Common Market Wants To Be The Nation’s Food Hub

The Lempert Report
March 02, 2018

According to Civil Eats?, The Common Market made its first delivery in June of 2008, when enthusiasm was taking off for the “food hub” model as a solution to rebuilding regional food economies that had been degraded by the industrialization of agriculture.

Advocates began to preach the possibilities of aggregation and distribution businesses that could close the gap between those growing good food and those needing it. And they want to go national. 

Ten years since Common Market launched food hubs are a success. They have beat the odds of the financial challenges to become viable businesses that support small and mid-size sustainable growers and get healthy fresh, food into varied environments, from supermarkets to Aramark and Sodexo to college dining halls and even to hospitals in underserved neighborhoods. 
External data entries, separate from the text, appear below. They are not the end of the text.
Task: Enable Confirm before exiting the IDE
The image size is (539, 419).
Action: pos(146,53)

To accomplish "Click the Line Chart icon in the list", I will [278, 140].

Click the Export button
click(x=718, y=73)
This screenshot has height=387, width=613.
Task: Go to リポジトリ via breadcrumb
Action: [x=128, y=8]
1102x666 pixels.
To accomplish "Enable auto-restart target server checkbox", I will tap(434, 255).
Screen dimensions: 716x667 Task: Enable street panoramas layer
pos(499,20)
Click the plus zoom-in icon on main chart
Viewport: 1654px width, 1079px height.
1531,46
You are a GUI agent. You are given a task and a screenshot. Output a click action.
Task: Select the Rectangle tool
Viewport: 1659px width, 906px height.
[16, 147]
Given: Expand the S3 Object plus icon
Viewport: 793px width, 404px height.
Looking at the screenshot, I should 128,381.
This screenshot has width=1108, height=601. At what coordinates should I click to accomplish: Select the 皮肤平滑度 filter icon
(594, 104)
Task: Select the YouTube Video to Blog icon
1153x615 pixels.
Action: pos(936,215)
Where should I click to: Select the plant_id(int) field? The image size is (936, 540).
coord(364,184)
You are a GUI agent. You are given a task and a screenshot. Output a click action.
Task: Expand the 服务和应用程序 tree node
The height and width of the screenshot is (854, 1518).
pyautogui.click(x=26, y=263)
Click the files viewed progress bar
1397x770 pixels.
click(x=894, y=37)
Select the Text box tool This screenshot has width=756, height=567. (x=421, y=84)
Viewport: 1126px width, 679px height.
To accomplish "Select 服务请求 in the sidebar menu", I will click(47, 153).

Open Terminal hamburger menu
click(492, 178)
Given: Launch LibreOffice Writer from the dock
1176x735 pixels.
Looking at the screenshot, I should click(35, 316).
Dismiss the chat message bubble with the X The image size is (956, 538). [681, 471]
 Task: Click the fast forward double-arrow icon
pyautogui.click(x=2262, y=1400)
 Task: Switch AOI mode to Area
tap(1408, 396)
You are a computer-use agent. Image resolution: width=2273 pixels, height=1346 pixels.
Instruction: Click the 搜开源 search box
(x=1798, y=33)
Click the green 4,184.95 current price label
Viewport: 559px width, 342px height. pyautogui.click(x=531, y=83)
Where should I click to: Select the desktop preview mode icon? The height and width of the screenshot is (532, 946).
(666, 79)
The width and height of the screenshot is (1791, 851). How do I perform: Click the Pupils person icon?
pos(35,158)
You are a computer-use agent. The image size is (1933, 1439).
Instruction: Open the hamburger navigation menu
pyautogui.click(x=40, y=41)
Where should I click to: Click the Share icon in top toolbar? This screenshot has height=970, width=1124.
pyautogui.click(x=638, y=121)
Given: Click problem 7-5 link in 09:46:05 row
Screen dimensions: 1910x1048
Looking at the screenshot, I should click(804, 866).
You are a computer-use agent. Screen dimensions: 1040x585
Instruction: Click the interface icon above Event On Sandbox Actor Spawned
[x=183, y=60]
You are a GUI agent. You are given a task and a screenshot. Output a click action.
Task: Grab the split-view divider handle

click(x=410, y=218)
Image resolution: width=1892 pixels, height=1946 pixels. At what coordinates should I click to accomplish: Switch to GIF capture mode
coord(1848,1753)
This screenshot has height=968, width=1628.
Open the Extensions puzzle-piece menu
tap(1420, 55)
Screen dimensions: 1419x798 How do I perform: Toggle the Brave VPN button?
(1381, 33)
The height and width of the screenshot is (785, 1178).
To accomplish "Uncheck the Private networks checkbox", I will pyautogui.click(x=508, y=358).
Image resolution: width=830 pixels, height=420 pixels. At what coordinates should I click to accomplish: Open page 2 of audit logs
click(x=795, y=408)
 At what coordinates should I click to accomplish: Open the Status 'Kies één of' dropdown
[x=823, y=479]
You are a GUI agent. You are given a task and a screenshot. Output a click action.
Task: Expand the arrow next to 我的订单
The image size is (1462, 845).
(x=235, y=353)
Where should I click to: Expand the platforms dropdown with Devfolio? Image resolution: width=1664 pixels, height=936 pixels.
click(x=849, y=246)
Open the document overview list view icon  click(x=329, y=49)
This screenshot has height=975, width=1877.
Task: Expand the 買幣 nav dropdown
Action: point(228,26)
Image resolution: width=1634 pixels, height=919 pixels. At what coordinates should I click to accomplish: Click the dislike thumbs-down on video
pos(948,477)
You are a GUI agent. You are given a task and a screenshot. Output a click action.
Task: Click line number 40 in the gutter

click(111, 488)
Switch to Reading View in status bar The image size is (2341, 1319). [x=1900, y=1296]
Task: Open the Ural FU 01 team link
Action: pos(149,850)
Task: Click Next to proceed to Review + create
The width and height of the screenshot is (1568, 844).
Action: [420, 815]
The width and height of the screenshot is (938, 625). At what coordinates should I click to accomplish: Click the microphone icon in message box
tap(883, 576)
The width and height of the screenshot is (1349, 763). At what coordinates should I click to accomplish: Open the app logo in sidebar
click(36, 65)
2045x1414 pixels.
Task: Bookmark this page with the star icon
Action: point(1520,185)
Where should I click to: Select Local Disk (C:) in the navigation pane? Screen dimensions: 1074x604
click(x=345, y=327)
 Food hubs came to be as the question surfaced – how do we take the farmers market model and make it bigger? 

A USDA report­ released in November 2017 showed there are currently approximately 360 active food hubs in the U.S.—compared to fewer than 50 in 2000—and that the five-year survival rate for hubs since 2005 is 88 percent, - significantly higher than the survival rate for all types of new businesses, at 53 percent.   

“It hasn’t been a straight success indicator from the very beginning. There have been ups and downs. Some work, some didn’t work. There’s a lot experimentation,” said James Barham, a USDA agricultural economist and food systems specialist and food hub expert told Civil Eats. “But overall, [food hubs] have been very successful.” 

In his work at the USDA, Barham said he sees institutional purchasing as one of the biggest areas of growth for food hubs, since more of the mainstream food distributors are looking to meet customer demand for local but don’t have the right infrastructure to provide it themselves. Food hubs set out to shorten the supply chain.